It is not probable that original men were of various colors-some black and some white and some orange and some copper and some brown. It seems more likely that they were all alike, all one color, and that the different races have come about as a result of the different surroundings in which they have lived for so many thousands of years. There are reasons for believing that original men were dark in skin and hair, and rather animal-like in character and intelligence. The first men were very certainly not white. The animals most nearly related to man (the ones from whom he has probably developed, i. e., the manlike apes) are not white animals, but dark. The lower races of men are also prevailingly dark, not white, in skin and hair. The difference in color, size, character, and mental ability which exist today have been caused by differences in climate,

soil, food, activities, and natural surroundings to which they have been subjected.

10. Infant and Advanced Races.

Some races have made great changes in their appearance and surroundings and nature and powers of mind, and are today very different from those far-off Lemurians who dwelt so long ago in that cradle land of India. Other races have been more fixed. They have remained more nearly in the early condition. We call these latter savages. Savages are merely people who are in the infant stages of human development. They have never grown up. They are "child races."

Most of the brown race are still in this primitive condition of mankind. And a large part of the people of Africa are either in the savage stage or the stage of barbarism, which is intermediate between savagery and civilization. Some of the lowest Indian tribes were in the savage stage when first found by white peoples, but most of them were in the stage of barbarism. The race which has been most talented and enterprising and which has played the most distinguished role in the affairs of the world has been the white race. 11. Ages of Mankind.

Man's first tools were probably of wood or stone. It doesn't require a high order of ingenuity to turn a limb of a tree into a club or a stone into a missile, but it is more ingenuity than most

animals possess. Baboons will sometimes throw stones at their enemies, and an elephant will break off the branch of a tree and use it as a fly-brush. Wasps have been observed to use tiny pebbles as hammers in packing the dirt firmly into their burrows. But most sub-humans have no tools other than certain parts of their bodies which are adapted to certain uses.

Man's first inventions were not agricultural implements, but weapons. The greatest anxiety of original man was not how to get something to eat, but how to keep from being eaten. And so one of the very first things man did when he began to branch out in his career of world conquest was to arm himself.

The development of mankind has been divided into Ages or Stages, each Age representing a certain degree of advancement and culture. The Ages that I shall give you in this topic are not periods of time, but degrees of advancement. These Ages are often known as the Stone Age, the Bronze Age, and the Iron Age, so-called from the material which man used prevailingly for his weapons and tools.

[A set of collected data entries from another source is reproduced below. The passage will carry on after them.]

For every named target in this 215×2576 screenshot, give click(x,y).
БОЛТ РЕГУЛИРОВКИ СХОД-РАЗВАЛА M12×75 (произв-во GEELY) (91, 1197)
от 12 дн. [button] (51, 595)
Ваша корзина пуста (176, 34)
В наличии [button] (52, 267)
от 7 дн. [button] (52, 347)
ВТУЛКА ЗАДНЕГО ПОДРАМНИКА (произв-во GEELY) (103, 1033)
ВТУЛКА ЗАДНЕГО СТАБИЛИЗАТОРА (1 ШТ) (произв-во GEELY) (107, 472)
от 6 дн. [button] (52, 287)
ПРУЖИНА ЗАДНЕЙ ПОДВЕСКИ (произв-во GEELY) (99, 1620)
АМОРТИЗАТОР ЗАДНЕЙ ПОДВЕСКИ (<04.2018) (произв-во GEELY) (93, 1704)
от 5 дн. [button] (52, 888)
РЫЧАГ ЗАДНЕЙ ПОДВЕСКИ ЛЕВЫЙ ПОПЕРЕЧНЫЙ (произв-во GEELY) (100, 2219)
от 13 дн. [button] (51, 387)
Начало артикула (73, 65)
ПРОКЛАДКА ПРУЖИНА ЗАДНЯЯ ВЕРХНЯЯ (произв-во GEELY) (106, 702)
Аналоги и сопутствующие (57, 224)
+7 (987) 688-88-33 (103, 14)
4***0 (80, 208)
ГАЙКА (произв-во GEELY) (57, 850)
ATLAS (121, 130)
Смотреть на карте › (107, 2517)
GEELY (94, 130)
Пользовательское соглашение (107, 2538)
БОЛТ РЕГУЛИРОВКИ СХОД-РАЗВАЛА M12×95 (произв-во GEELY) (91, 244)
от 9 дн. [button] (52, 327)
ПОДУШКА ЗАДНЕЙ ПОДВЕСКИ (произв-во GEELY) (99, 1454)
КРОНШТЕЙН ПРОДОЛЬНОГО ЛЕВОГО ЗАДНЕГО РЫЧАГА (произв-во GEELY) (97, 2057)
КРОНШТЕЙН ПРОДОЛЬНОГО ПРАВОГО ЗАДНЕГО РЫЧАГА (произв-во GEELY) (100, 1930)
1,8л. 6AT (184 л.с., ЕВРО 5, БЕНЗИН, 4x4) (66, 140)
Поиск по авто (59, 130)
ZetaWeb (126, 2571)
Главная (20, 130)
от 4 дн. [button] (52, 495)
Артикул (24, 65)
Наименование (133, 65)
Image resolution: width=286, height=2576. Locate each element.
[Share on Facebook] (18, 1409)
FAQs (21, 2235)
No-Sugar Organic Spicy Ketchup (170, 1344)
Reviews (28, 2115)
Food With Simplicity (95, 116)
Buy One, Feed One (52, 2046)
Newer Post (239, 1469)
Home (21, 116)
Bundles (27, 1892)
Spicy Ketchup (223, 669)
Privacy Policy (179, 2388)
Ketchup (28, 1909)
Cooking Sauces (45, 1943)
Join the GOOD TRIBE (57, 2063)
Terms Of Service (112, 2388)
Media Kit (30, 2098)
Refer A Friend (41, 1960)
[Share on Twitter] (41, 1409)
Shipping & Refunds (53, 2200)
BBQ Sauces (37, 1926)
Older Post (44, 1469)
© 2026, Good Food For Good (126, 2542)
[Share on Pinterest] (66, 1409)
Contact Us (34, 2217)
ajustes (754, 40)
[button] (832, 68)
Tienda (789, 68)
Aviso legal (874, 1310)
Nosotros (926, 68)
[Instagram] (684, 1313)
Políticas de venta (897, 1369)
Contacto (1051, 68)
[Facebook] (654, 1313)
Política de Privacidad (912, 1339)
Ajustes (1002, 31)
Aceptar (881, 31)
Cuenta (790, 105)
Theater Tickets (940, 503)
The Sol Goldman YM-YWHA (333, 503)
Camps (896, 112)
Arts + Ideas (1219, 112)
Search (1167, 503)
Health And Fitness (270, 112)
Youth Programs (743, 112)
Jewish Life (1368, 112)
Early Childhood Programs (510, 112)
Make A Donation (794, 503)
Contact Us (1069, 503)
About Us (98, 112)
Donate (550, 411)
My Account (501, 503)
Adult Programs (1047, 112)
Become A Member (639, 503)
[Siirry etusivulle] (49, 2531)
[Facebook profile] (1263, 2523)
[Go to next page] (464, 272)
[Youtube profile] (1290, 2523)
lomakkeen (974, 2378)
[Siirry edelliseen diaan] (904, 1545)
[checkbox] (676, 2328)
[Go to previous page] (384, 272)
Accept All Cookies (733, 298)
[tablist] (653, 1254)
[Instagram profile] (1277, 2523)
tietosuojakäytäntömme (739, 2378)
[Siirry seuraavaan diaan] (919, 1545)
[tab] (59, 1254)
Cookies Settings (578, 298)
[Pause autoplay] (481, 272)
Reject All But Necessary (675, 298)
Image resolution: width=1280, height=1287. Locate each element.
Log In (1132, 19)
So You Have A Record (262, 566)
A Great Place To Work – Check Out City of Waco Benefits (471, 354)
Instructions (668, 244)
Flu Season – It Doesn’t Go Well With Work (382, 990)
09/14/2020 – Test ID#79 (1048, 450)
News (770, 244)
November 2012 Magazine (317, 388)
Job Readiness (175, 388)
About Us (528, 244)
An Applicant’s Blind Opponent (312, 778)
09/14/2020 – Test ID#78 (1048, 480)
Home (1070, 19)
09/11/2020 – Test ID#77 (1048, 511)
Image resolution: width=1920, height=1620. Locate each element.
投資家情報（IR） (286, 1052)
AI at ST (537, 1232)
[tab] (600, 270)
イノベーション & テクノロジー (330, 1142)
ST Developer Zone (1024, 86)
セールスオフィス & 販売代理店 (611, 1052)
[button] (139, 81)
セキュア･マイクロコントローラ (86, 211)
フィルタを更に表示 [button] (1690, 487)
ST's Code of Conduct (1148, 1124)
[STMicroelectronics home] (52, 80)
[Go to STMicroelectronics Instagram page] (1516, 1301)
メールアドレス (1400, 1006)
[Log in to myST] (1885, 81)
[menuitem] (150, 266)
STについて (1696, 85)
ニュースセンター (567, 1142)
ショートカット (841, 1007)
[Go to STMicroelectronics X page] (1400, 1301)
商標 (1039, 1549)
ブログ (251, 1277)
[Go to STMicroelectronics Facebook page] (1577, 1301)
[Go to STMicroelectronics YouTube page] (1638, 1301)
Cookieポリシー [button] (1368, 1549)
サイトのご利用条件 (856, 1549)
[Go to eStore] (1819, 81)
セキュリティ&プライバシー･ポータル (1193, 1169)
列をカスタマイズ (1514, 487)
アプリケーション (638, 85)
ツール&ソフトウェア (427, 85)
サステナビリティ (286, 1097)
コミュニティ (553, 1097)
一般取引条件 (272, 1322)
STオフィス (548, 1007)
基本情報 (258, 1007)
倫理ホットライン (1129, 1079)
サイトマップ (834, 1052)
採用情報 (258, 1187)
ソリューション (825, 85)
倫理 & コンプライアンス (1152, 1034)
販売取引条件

But a more helpful subdivision is that into Savagery, Barbarism, and Civilization. The following nine stages given by Morgan in his "Ancient Society' are probably as good as any:

1. Lower Savagery, extending from the beginning of man to the invention of the art of firemaking and the acquisition of a fish diet.

During this stage the human species was small in numbers, and was restricted in habitat to a small area somewhere in the tropics. These children of nature were very rude. They were the first rough-drafts of men and women. But they had one thing that no other animals on the earth at that time had, and that was a simple, articulate language. They could talk to each other.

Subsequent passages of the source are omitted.